= Peter A. Tyrrell =

American entrepreneur (1896-1973)

Peter A. Tyrrell (April 8, 1896 – May 8, 1973) was an entertainment entrepreneur in Philadelphia, most prominently associated with the Philadelphia Arena. He was one of eleven founders of what eventually became the National Basketball Association, and was a founder and the first president of the Ice Capades.

In 1919, he became a sports publicist and established a 3,000 seat boxing arena in West Manayunk (now known as Belmont Hills), due West from Philadelphia across the Schuylkill River in Lower Merion Township, Montgomery County, Pennsylvania. At the time, the city of Philadelphia limited boxing contests to six rounds; since his arena was outside the city, he could, and did, stage 15-round bouts there. In 1929 he became a boxing matchmaker with the Philadelphia Arena, which at that time was the city's largest public entertainment venue. He later became publicist for the Arena, then served as its general manager from 1934 to 1958. In 1958, he and some associates bought the Arena, and Tyrrell became president and general manager. He held those positions until 1965, at which time the Arena was sold.

At the Arena during the 1940s, Tyrrell organized what were considered to be the world's first televised ice show, boxing match, basketball game, and ice hockey game. During five weeks in 1949 he arranged and promoted a welterweight boxing championship match between Sugar Ray Robinson and Kid Gavilán.

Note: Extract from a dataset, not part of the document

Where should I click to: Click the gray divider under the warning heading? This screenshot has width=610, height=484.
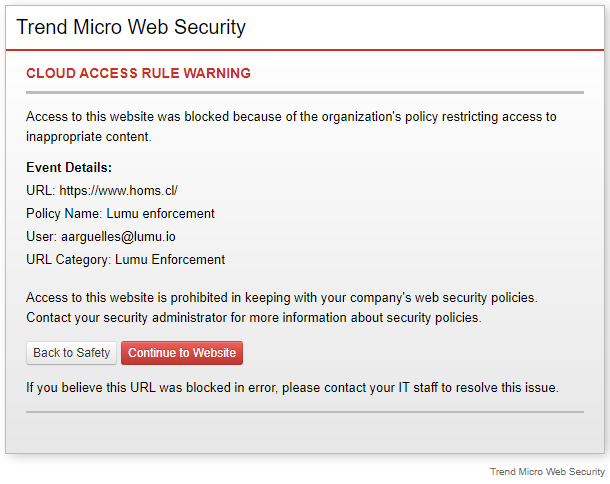[x=304, y=92]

During his time with the Arena, Tyrrell "significantly enriched the variety of public entertainment in Philadelphia and elsewhere." He was one of the first to book the Shipstad and Johnson ice show, the success of this endeavor leading to the establishment of the Ice Follies, one of the era's most successful entertainment shows. In 1940, he formed an association with ten Eastern sports arenas to finance the Ice Capades, a show formed along the lines of the Ice Follies. Tyrrell became manager and president of the group, and was actively involved in its rehearsals, travels, and performances. He was a director of the Ice Capades until 1963 when the company was sold. During these years he convinced ice skating champion Sonja Henie to "turn professional." She made her professional debut at the Arena.

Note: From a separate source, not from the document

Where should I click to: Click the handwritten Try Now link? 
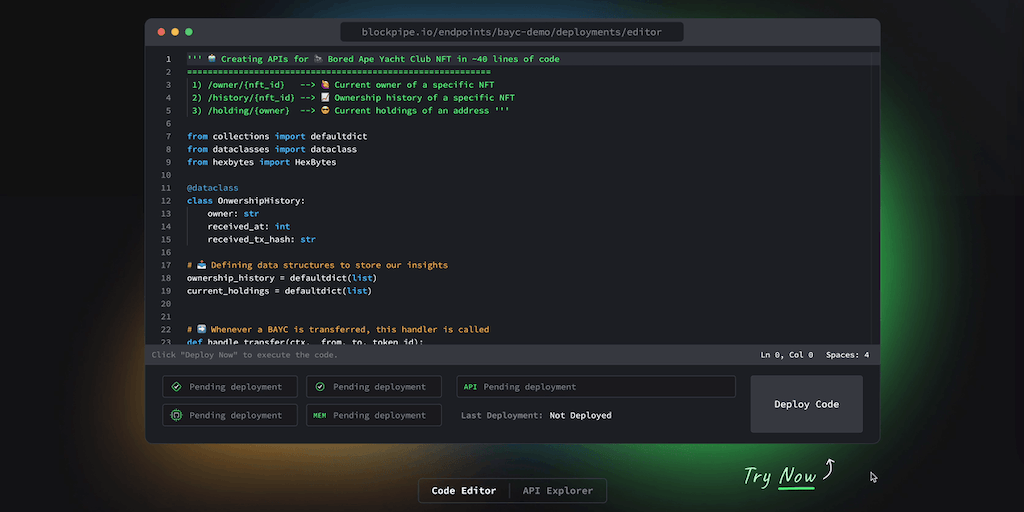click(780, 476)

Tyrrell was also involved in rodeos, bringing Gene Autry and his rodeo for the first time to Philadelphia. When Autry left the show, Tyrrell replaced him with Roy Rogers. Tyrrell was known for bringing a wide range of entertainments to the Arena. Events held during his time there included the Johnny Weissmuller and Buster Crabbe swimming shows, roller derbies, billiards contests, six-day bicycle races, dance marathons, rocking chair derbies, furniture sales, automobile shows, an endurance race between men and horses, and performances by the Spanish Riding School, the Moscow State Circus, the Scots Guards Band, Gracie Fields, Bob Hope, Nat King Cole, Victor Borge, Elvis Presley, and Marian Anderson.

In addition to his promotional activities, Tyrrell was one of the founders of the Basketball Association of America (BAA), a forerunner of today's National Basketball Association. He briefly managed the Philadelphia Warriors professional basketball team, which won the BAA championship in 1946–1947. He also brought the Philadelphia Ramblers ice hockey team to Philadelphia as a New York Rangers farm club.

Tyrrell received many awards from local groups for his charitable and fundraising activities. He won many trophies as an amateur golfer, and was considered to be an exceptional pocket billiards player, playing exhibitions with many world champions.